Data in this exercise:
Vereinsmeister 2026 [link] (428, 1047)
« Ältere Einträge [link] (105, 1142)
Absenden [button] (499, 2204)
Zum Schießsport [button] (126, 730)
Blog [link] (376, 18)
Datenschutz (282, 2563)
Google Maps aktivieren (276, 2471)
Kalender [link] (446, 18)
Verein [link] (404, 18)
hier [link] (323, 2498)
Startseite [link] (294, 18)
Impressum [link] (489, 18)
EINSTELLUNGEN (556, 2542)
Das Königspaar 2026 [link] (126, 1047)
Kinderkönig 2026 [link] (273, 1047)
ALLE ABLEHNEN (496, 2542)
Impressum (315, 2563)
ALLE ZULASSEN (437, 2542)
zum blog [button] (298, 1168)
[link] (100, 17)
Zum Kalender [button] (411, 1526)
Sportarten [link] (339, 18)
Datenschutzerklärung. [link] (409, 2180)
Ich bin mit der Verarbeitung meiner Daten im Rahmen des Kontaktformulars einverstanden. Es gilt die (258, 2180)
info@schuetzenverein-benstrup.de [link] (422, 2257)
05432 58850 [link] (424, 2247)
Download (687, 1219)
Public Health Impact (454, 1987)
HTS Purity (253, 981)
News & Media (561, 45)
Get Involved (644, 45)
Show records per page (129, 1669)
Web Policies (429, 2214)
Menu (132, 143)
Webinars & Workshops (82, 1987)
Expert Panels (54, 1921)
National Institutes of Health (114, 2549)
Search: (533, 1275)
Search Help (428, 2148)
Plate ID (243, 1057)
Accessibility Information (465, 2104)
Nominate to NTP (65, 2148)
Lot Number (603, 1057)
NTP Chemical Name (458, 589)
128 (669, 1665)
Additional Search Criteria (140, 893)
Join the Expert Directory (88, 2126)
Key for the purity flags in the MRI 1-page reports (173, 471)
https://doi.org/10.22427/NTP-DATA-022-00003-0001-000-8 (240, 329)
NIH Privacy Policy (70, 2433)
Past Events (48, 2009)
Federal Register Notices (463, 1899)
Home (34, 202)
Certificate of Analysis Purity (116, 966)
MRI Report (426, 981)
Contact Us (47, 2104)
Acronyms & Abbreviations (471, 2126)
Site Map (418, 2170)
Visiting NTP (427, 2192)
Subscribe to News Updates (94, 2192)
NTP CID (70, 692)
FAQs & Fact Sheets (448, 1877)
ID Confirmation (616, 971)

Task instructions: In the listing above, locate the line containing "Zum Kalender [button] (411, 1526)" and the line containing "News & Media (561, 45)". Extract those two lines and every line between them, exactly as written, and only those.

Solution to this exercise:
Zum Kalender [button] (411, 1526)
Sportarten [link] (339, 18)
Datenschutzerklärung. [link] (409, 2180)
Ich bin mit der Verarbeitung meiner Daten im Rahmen des Kontaktformulars einverstanden. Es gilt die (258, 2180)
info@schuetzenverein-benstrup.de [link] (422, 2257)
05432 58850 [link] (424, 2247)
Download (687, 1219)
Public Health Impact (454, 1987)
HTS Purity (253, 981)
News & Media (561, 45)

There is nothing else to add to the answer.